• [WORK TO BE COMPLETED]: Extend the Council of Europe recommendation on parental responsibilities below, beginning with the next sentence after its final one about a child born out of wedlock.

• [SOURCE]:
>>
OF THE COMMITTEE OF MINISTERS TO MEMBER STATES

ON PARENTAL RESPONSIBILITIES[1]

 

(Adopted by the Committee of Ministers on 28 February 1984

at the 367th meeting of the Ministers' Deputies)

 

The Committee of Ministers, under the terms of Article 15.b of the Statute of the Council of Europe,

 

Considering that the aim of the Council of Europe is to achieve a greater unity between its member states, inter alia, by promoting the adoption of common rules in legal matters;

 

Considering that it is possible to make improvements to the legal systems relating to parental responsibilities in order to promote the development of the personality of the child and to protect his person and his moral and material interests while guaranteeing legal equality between parents,

 

Recommends governments of member states to adapt, where necessary, their legislation to comply with the principles concerning parental responsibilities set out in the appendix to this recommendation.

 

Appendix to Recommendation No. R (84) 4

 

Principle 1

 

For the purposes of this recommendation:

 

a. parental responsibilities are a collection of duties and powers which aim at ensuring the moral and material welfare of the child, in particular by taking care of the person of the child, by maintaining personal relationships with him and by providing for his education, his maintenance, his legal representation and the administration of his property;

 

b. the terms "father", "mother", "parents" refer to persons having a legal filiation link with the child.

 

Principle 2

 

Any decision of the competent authority concerning the attribution of parental responsibilities or the way in which these responsibilities are exercised should be based primarily on the interests of the child. However, the equality between parents should also be respected and no discrimination should be made, in particular on grounds of sex, race, colour, language, religion, political or other opinion, national or social origin, association with a national minority, property, birth or other status.

 

Principle 3

 

When the competent authority is required to take a decision relating to the attribution or exercise of parental responsibilities and affecting the essential interests of the children, the latter should be consulted if their degree of maturity with regard to the decision so permits.

 

Principle 4

 

When the persons having parental responsibilities exercise them in a way which is detrimental to the essential interests of the child, the competent authority should take, of its own motion or on application, any appropriate measures.

 

Principle 5

 

Parental responsibilities for a child of their marriage should belong jointly to both parents.

 

Principle 6

 

In the case of dissolution of the marriage or of a separation of the parents, the competent authority requested to intervene should rule on the exercise of parental responsibilities. It should accordingly take any appropriate measures, for example by dividing the exercise of the responsibilities between the two parents or, where the parents consent, by providing that the responsibilities should be exercised jointly. In taking its decision, the authority should take account of any agreement concluded between the parents provided it is not contrary to the interests of the children.

 

Principle 7

 

1. Where the child is born out of wedlock and a legal filiation link is established with regard to one parent only, the parental responsibilities should belong to that parent.
<<
• [DATA]:
>>
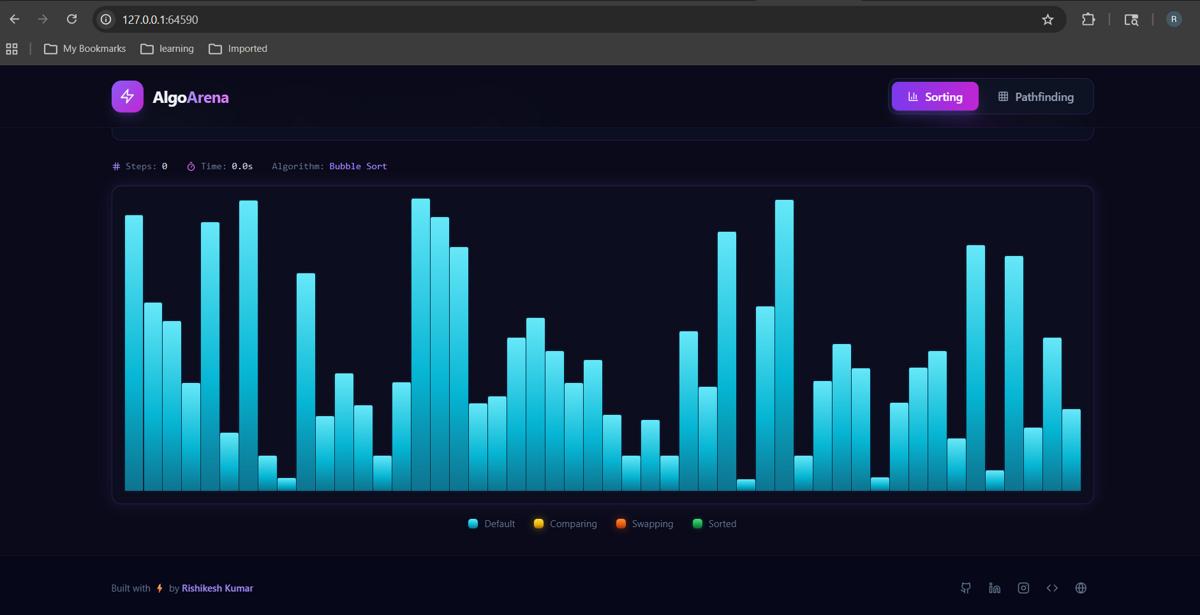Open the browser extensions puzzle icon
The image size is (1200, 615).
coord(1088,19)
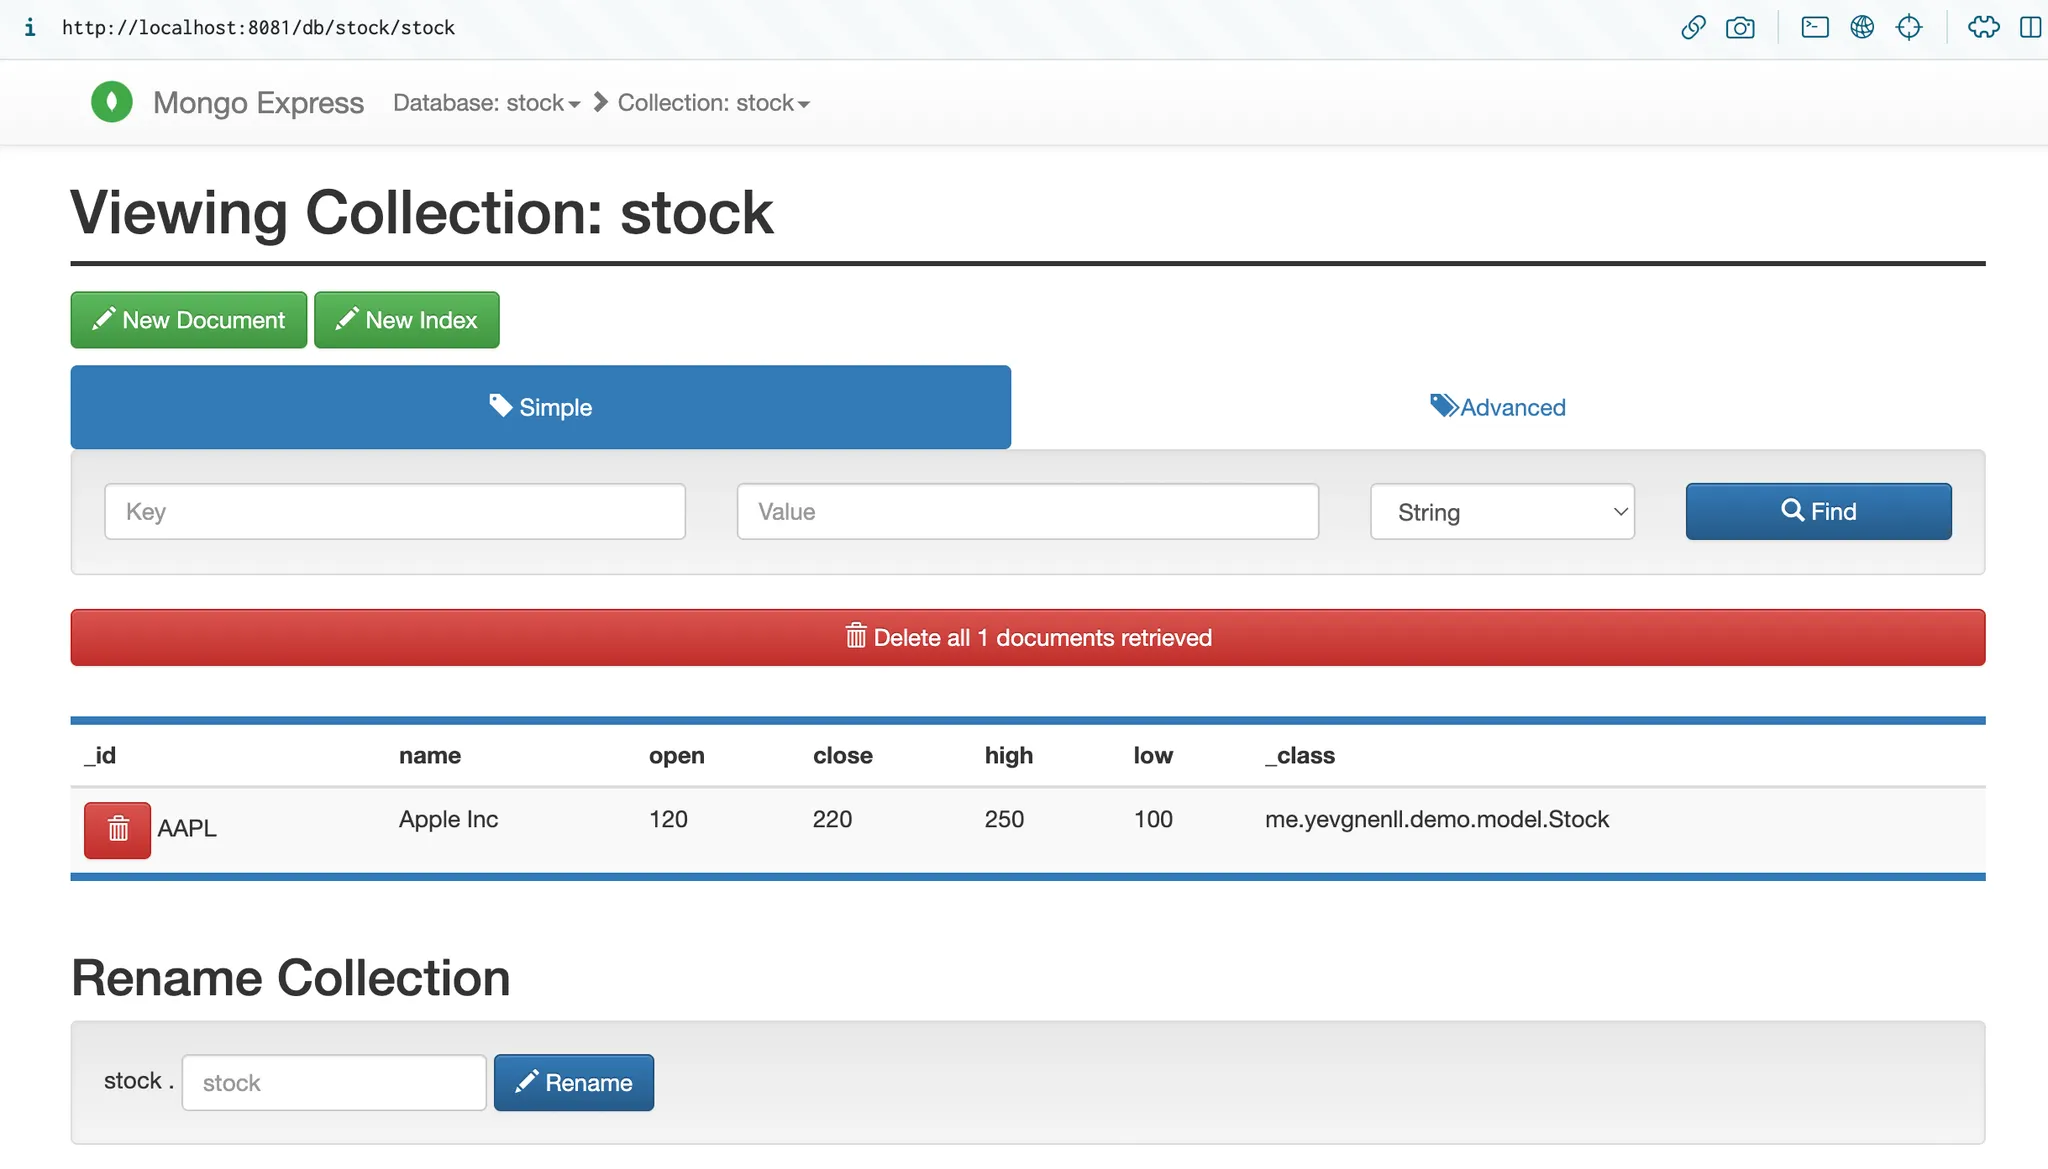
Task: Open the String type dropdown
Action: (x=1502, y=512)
<<
• [EXERCISE ANSWER]:
2. Where the child is born out of wedlock and a legal filiation link is established with regard to both parents, national law may provide that the parental responsibilities should be exercised:

 

a. subject to the provisions of Principle 8:

 

i.  by the mother alone;

 

ii. by the father alone, when a decision has been taken by the competent authority or when an agreement has been concluded between the two parents;

 

b. according to the division between the two parents decided by the competent authority;

 

c. jointly by both parents if they live together or if an agreement has been concluded between them.

 

Principle 8

 

In all cases both parents should be under a duty to maintain the child. The parent with whom the child does not live should have at least the possibility of maintaining personal relationships with the child unless such relationships would be seriously harmful to the interests of the child.

 

Principle 9

 

1. Where the parental responsibilities are exercised jointly by both parents and one of them dies, these responsibilities should belong to the surviving parent.

 

2. Where the parent who exercises alone some parental responsibilities dies, his responsibilities should be exercised by the surviving parent unless the interests of the child require any other measures.

 

3. Where there is no longer any parent living, the competent authority should take a decision concerning the attribution of parental responsibilities. National legislation may provide that these responsibilities may be given to a member of the family or to a person designated by the last parent to die, unless the interests of the child require any other measures.

 

Principle 10

 

1. Where parental responsibilities are exercised jointly by both parents, any decision affecting the interests of the child should be taken by the agreement of both.

 

2. Where there is a disagreement and the matter is referred to the competent authority by one of the parents, this authority should, insofar as the interests of the child so require, try to reconcile the parents, and, if this fails, take the appropriate decision.

 

3. With regard to third parties, the agreement of both parents should be presumed except in cases where national law, having regard to the importance of the interests at stake, requires an express agreement.

 

Principle 11

 

Each parent should normally be informed of the exercise of the responsibilities which have not been given to him, to the extent desired by him and, in any event, when the essential interests of the child are affected.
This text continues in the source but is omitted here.